SOURCE - Abbé de Tanoüarn, ibp - Anne Le Pape - Présent - 8 juillet 2014

L’abbé de Tanoüarn, bien connu des lecteurs de Présent, prêtre de l’Institut du Bon Pasteur et créateur du Centre Saint-Paul, fournit à ceux que l’on a pu appeler « les estivants » (mot passé de mode) un indispensable petit ouvrage à glisser dans le sac de plage ou de randonnée pour passer des vacances spirituellement riches.
— Tout d’abord votre titre, Monsieur l’abbé : Bronzer jusqu’à l’âme. Rien à voir avec le mot dans l’expression de Balzac, qui avance qu’il y a « des situations où le cœur se brise ou se bronze » ?
— Balzac nous parle des « grandes crises » que nous traversons et au cours desquelles – brise ou bronze – ça passe ou ça casse, comme on dit dans le langage courant. Je pense que ces crises sont voulues par Dieu, que nous ne les traversons pas au hasard, que chacun a, de par Dieu, sa ligne de vie, avec les accidents de parcours qui vont avec. Développer sa vie spirituelle, ce n’est pas dériver dans toutes sortes de mythologies chrétiennes, c’est, avant tout, à la lumière de Dieu, en présence de Dieu, renforcer en nous le discernement, l’intelligence des crises. Il s’agit d’un exercice pratique ! Je me permets de recommander aux lecteurs de Présent le premier roman d’Ingrid Betancourt, La ligne bleue, qui vient de sortir chez Gallimard. Elle exprime bien que, volens nolens, chacun d’entre nous nous côtoyons le surnaturel, même si nous ne savons pas, même si nous ne voulons pas le reconnaître.

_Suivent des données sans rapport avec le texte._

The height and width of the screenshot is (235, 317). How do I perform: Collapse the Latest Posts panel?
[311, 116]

Les exercices de méditation quotidienne que Bronzer jusqu’à l’âme vous propose pour l’été ? C’est avant tout pour nous apprendre à discerner ce que nous signifient nos blessures. Nous n’avons pas de blessure ? On peut jouer au dur pendant quelques années et se cantonner dans le rôle du fier à bras de son propre destin : « Moi j’assume ! Moi, “ça” ne me fait pas peur ! Moi la vie, “comme ça !” Moi les minettes, “comme ça !” Moi le boulot, “comme ça !” ». On peut jouer les bronzés au grand jeu de la vie. On peut jouer « au blond », comme dirait Gad Elmaleh. Mais il ne faudrait surtout pas oublier que nous sommes alors dans un jeu de rôle.

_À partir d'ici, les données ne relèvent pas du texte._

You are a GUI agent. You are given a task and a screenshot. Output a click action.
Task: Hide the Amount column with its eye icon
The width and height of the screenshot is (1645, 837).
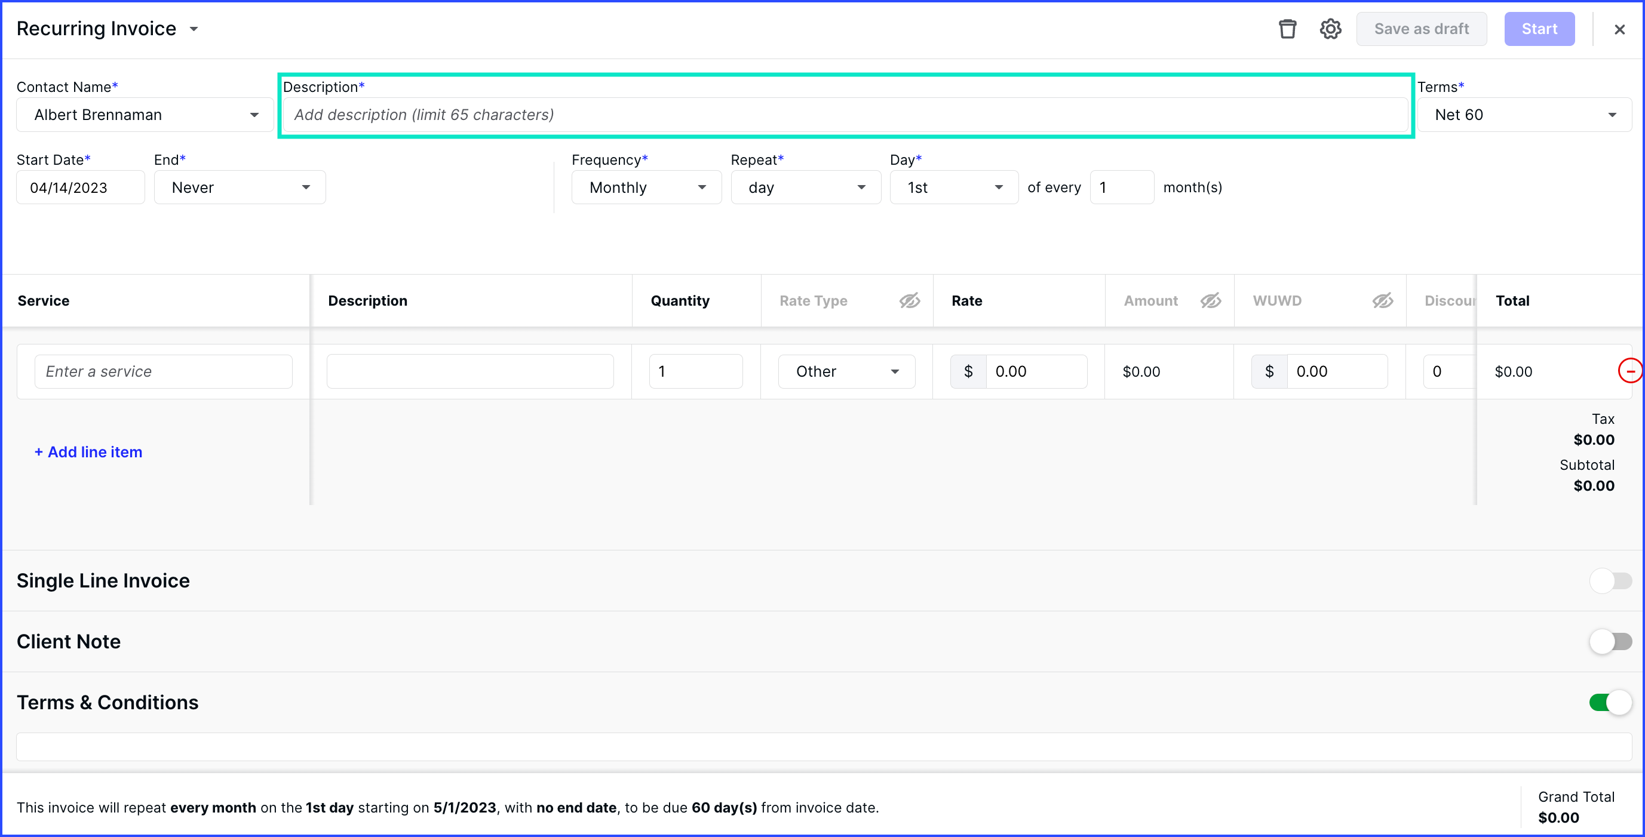point(1210,300)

On ne bronze jamais longtemps si l’on ne bronze pas jusqu’à l’âme et il faut parfois que le cœur se brise pour que nous mettions bas le masque, pour que le personnage que nous jouions se fissure et que la vérité se fasse. La lumière de Dieu passe souvent à travers nos fêlures. J’aime beaucoup le mot qui marque la conversion de Thierry Bizot, dans son témoignage Catholique anonyme : « Nous sommes tous des bras cassés. » Je le répète constamment. Il ne faut pas avoir peur de laisser voir notre cœur qui se brise, si à travers cette brisure la vérité se fait, si cela nous permet de voir notre vie telle qu’elle est et non pas seulement notre image superficiellement bronzée après des vacances aux Maldives.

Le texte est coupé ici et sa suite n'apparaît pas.